Data protection information

Data protection information per Art. 13 and Art. 14 of the GDPR

We, SCHOMBURG GmbH & Co. KG, headquartered at Aquafinstr. 2-8 in 32760 Detmold, Germany, wish to explain which of your data we process. If you have any questions about data protection, please feel free to contact our data protection officer at or +49 5232 696555-8.

The purpose of data processing is contract initiation and contract implementation.
We process personal data in accordance with the following legal bases:
• Art. 6, para. 1 letter a of the GDPR for processing of personal data with the consent of the affected person.
• Art. 6, para. 1 letter b of the GDPR for fulfilment of a contract with the affected person and implementation of associated pre-contractual measures.
• Art. 6, para. 1 letter c of the GDPR for necessary processing of personal data for fulfilment of a legal obligation to which we are subject according to applicable EU law or according to the law of the country in which the GDPR is partly or wholly applicable.
• Art. 6, para. 1 letter f of the GDPR for necessary processing of personal data in order to protect our entitled interests or those of third parties, insofar as they do not outweigh the basic liberties and basic rights and interests of the affected person.

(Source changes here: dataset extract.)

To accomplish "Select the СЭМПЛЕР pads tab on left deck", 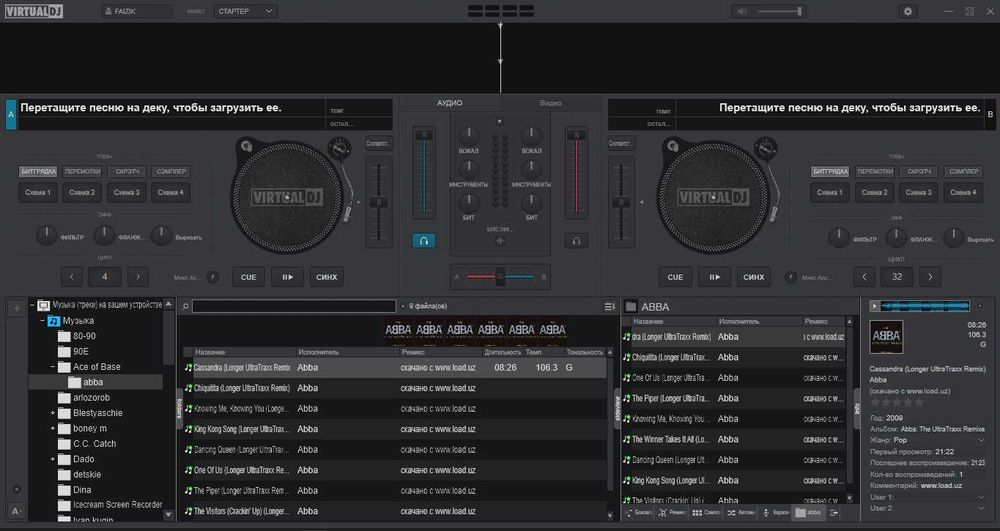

Entitled interests are, in particular, our commercial interest in being able to provide our website, information security, assertion of legal claims and observance of other legal requirements.

We process data we have received from you as part of implementing our business relationship. We receive the data directly from you during order placement or order processing.

Specifically, for implementing our services, we process:
• Master data for implementing and providing the service. (such as name and address, e-mail address and telephone number)
• Data related to payment processing
• Correspondence (such as letter or e-mail communication with you)
• Advertising and sales data (such as that regarding potentially interesting offers)

Creditworthiness and scoring inspection
Provided we allow you the basic option to pay on invoicing within the scope of the goods and services we offer and you take advantage of this option, we reserve the right to request information from a credit agency (e.g. CRIF BÜRGEL GmbH branch office Bielefeld) regarding creditworthiness on the basis of a mathematical-statistical procedure. In this case, your data shall be forwarded to the credit agency, provided they are contractually relevant, e.g. your name and address. The information that follows from this regarding statistical probability of a payment failure will be used by us to make a decision about whether we shall offer you the option to pay on invoicing. The legal basis for this processing is provided by our legitimate interest in protection against payment failure and prevention of fraud as per Art. 6 Para.1 lit. f) GDPR.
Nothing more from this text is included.